Copy the lines below word for word, leaving out the pictures.

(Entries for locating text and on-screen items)
◆ ◆ ◆ ◆ ◆ ◆ ◆

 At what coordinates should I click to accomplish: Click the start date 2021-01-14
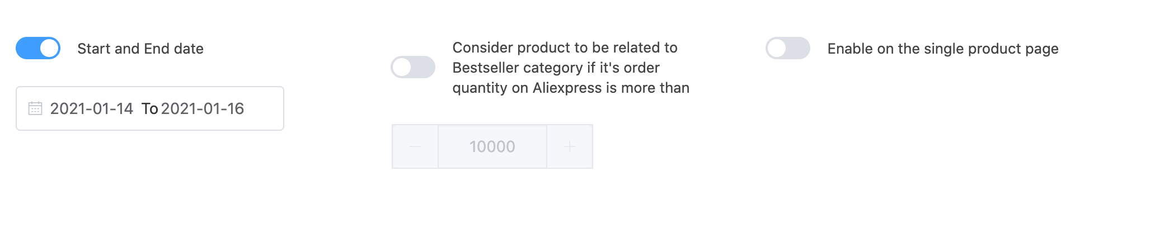pyautogui.click(x=92, y=108)
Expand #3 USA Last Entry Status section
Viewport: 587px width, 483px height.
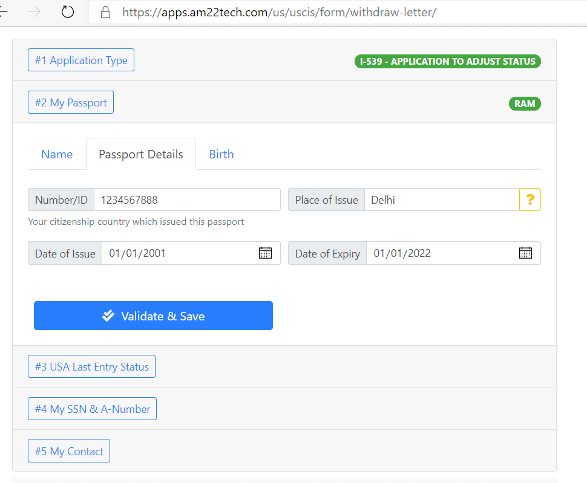pos(92,366)
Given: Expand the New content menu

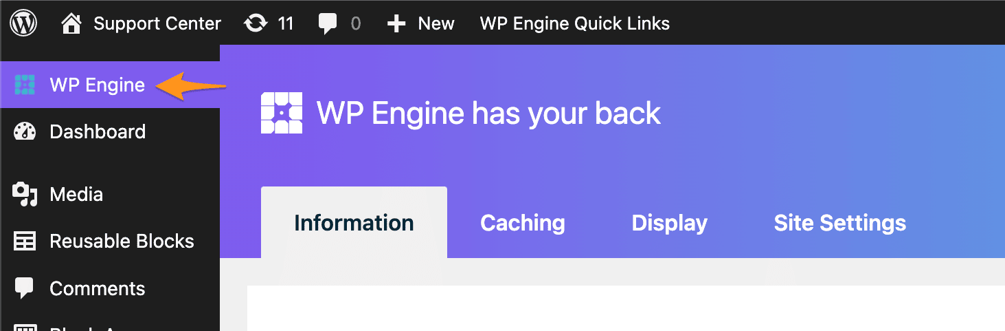Looking at the screenshot, I should [x=436, y=24].
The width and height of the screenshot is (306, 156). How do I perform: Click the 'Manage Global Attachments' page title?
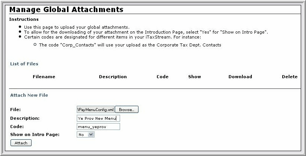66,9
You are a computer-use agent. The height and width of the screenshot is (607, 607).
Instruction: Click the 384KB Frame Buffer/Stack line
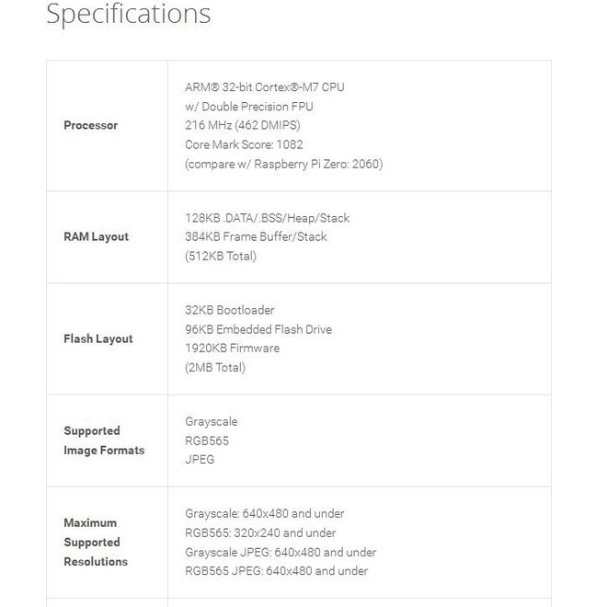click(x=256, y=236)
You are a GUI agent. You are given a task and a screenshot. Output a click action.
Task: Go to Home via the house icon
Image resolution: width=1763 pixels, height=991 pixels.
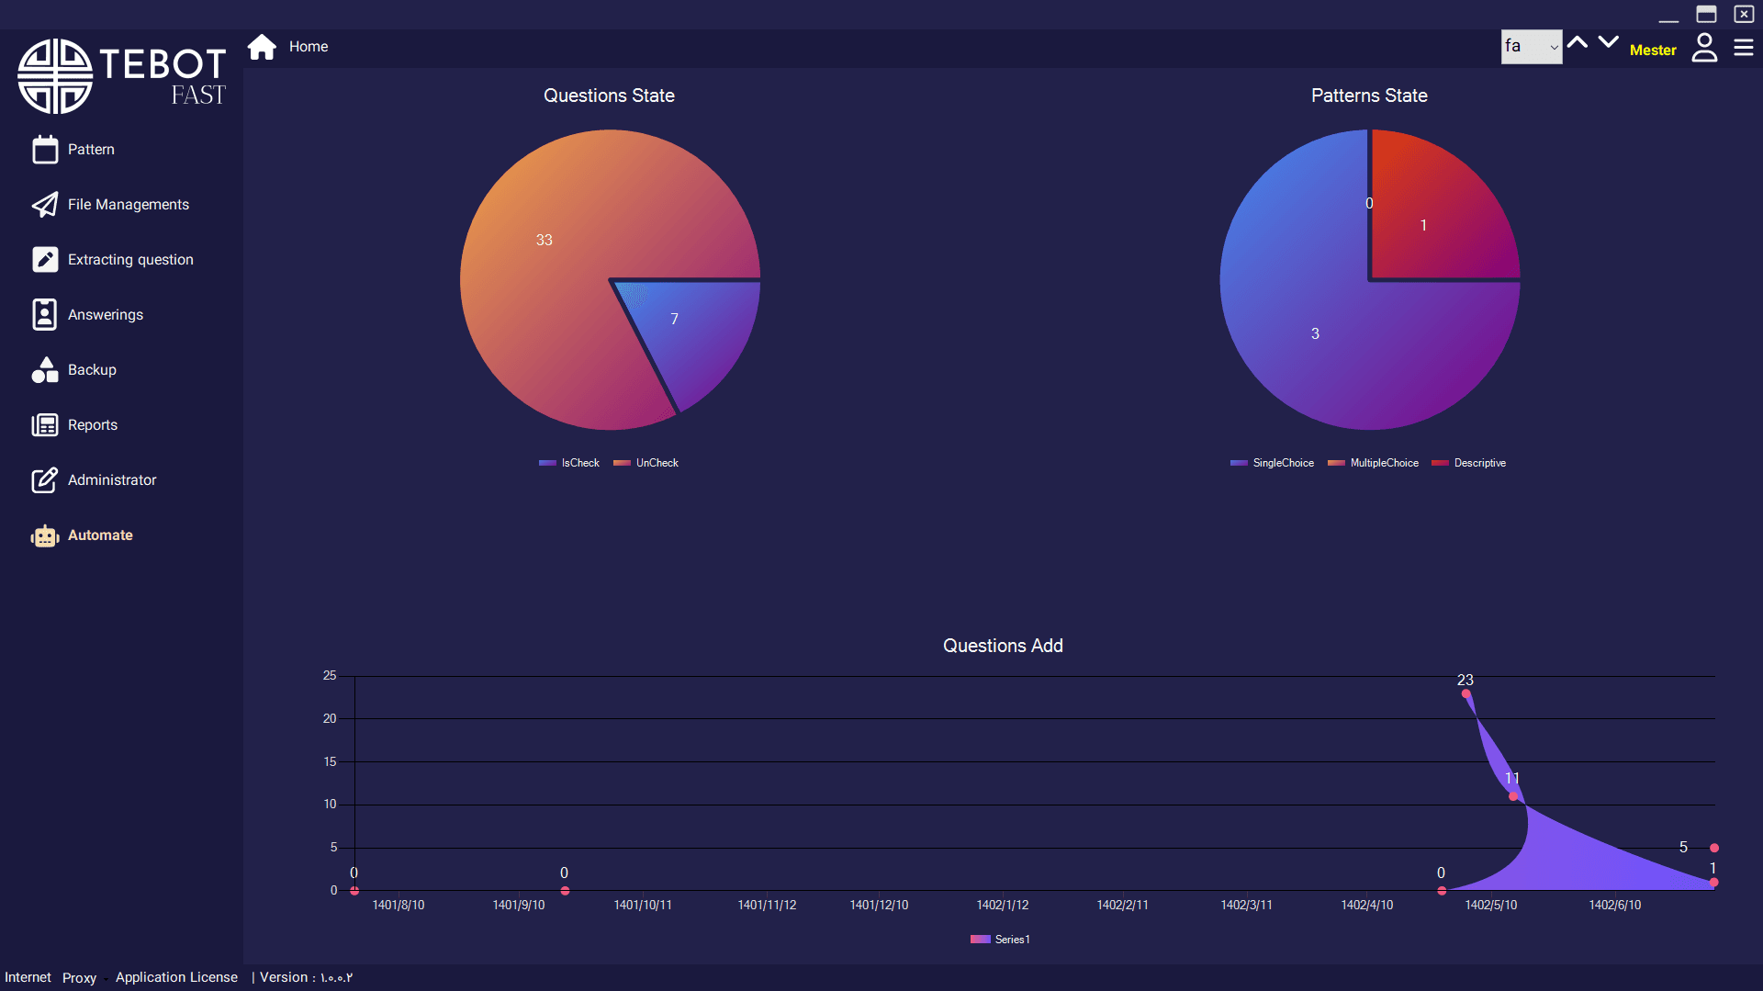click(x=263, y=47)
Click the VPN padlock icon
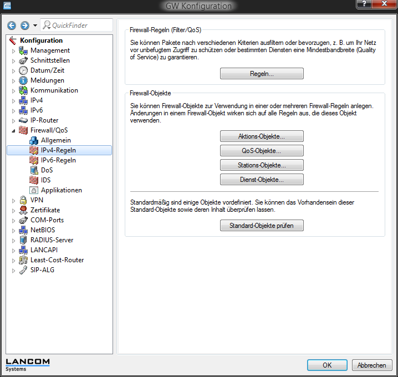 pyautogui.click(x=23, y=200)
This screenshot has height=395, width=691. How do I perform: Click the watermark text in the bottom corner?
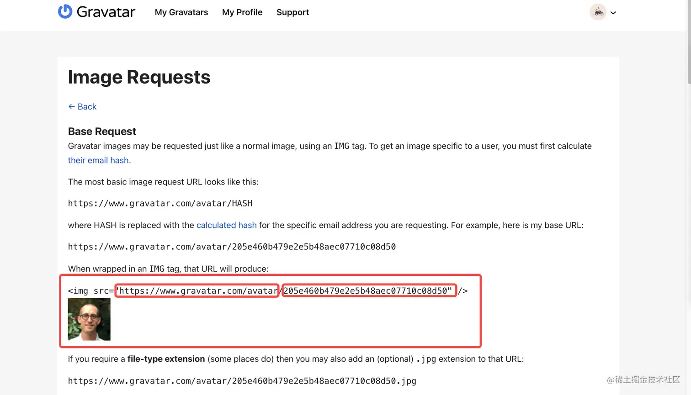point(643,379)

◆ ◆ ◆ ◆ ◆ ◆ ◆

→ Result:
 At what coordinates should I click to accomplish: Click the start date 2021-01-14
pyautogui.click(x=92, y=108)
Expand #3 USA Last Entry Status section
Viewport: 587px width, 483px height.
pos(92,366)
Given: Expand the New content menu

Looking at the screenshot, I should [x=436, y=24].
The width and height of the screenshot is (306, 156). How do I perform: Click the 'Manage Global Attachments' page title?
66,9
You are a computer-use agent. The height and width of the screenshot is (607, 607).
Instruction: Click the 384KB Frame Buffer/Stack line
click(x=256, y=236)
You are a GUI agent. You are given a task and a screenshot. Output a click action.
Task: Go to Home via the house icon
Image resolution: width=1763 pixels, height=991 pixels.
click(x=263, y=47)
Click the VPN padlock icon
 pyautogui.click(x=23, y=200)
This screenshot has height=395, width=691. How do I perform: Click the watermark text in the bottom corner?
point(643,379)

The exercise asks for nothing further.